OPEC strategy of increasing pumping glut of oil on the market starts to bear fruit, as Blackrock CEO says oil prices are likely to remain between $60 and $80 per barrel for forseeable future
Demand for oil will strengthen this year, according to OPEC, as the cartel said its strategy of pumping oil into the market to squeeze out US producers was taking effect.
The Organisation of the Petroleum Exporting Countries, which pumps a third of the world's oil, believes demand will average 29.27m barrels per day (bpd) in 2015, representing an increase of 80,000 bpd from its previous prediction.
"Higher global refinery runs, driven by increased seasonal demand, along with the improvement in refinery margins, are likely to increase demand for crude oil over the coming months. Given expectations for lower US crude oil production in the second half of the year, these higher refinery needs will be partially met by crude oil stocks, reducing the current overhang in inventories," OPEC said.
The body believes non-OPEC supply will rise by only 680,000 bpd this year, down from its previous forecast of 850,000 bpd. This reflects lower expected output from the United States and other non-member countries.

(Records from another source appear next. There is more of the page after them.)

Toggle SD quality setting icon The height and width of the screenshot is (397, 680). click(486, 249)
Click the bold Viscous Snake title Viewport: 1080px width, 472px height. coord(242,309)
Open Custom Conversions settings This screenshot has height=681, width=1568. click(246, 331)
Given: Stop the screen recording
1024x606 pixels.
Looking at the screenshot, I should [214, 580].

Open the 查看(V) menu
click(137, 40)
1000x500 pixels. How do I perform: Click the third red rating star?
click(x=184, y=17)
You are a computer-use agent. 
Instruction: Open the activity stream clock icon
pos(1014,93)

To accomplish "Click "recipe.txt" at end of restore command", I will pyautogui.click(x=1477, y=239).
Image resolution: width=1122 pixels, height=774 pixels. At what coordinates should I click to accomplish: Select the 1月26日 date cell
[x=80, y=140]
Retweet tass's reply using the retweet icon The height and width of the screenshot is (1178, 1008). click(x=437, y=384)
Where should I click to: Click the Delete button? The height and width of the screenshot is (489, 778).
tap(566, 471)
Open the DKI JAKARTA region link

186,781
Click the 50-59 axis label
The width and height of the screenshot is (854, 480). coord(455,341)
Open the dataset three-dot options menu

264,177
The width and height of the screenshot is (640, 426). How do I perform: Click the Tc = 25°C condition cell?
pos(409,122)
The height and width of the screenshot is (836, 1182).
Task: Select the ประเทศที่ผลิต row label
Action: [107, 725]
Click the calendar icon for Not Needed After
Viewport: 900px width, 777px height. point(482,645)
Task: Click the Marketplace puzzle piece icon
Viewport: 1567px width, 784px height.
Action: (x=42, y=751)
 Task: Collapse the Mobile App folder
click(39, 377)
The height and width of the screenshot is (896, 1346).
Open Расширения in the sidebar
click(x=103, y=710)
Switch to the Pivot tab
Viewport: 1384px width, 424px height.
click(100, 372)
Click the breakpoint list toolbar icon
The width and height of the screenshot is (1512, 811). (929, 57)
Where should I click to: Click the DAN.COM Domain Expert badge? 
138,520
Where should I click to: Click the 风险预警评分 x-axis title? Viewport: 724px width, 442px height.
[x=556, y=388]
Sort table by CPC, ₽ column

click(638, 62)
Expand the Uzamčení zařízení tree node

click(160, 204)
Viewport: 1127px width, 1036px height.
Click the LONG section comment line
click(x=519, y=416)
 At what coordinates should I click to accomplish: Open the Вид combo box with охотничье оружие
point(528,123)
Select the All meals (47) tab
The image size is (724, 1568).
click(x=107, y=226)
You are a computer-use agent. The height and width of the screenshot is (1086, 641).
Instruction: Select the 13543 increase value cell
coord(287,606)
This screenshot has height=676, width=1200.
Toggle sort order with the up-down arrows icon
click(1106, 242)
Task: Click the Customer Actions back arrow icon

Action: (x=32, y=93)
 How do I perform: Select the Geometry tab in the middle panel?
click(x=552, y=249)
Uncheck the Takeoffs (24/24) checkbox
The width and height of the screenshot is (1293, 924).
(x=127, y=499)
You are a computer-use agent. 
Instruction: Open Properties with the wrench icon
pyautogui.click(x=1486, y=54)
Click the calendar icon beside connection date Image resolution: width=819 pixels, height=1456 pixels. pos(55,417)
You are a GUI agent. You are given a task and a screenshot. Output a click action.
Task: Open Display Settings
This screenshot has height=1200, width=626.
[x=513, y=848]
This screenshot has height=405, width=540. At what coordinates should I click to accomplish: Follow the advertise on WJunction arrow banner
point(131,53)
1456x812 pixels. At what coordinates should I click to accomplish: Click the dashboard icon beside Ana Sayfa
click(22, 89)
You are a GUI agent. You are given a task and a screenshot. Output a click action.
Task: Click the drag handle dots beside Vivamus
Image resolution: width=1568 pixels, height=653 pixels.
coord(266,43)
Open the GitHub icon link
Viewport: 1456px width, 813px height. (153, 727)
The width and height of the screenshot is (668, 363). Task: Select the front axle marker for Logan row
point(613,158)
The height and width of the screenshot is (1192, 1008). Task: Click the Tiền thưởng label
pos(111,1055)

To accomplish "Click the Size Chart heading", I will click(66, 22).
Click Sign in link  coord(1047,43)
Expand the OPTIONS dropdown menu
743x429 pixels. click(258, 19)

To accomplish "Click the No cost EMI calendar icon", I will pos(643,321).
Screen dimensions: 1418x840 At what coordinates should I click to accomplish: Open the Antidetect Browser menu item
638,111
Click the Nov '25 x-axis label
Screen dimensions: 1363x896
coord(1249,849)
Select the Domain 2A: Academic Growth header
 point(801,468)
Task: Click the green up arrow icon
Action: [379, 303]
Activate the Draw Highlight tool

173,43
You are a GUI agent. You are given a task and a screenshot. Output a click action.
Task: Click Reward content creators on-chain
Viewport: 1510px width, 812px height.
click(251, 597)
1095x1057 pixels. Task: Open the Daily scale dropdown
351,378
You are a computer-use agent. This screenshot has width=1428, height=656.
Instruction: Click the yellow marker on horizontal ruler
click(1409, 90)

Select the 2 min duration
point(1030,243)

"US tight oil and Canadian oil sands output are expected to see lower growth following the recent strong declines in rig counts," OPEC said.
The monthly report also confirmed industry estimates of a surge in OPEC production in March, led by higher output in Saudi Arabia and Iraq and a partial recovery in Libyan production.
Brent oil prices have recovered from their January low of $50 a barrel, and are currently trading at $62.50 on Thursday.
Laurence Fink, the CEO of BlackRock, the world's biggest asset manager, said on Thursday that the long-term price of oil would be between $60 and $80.
He told CNBC that excess supply would continue for the forseeable future.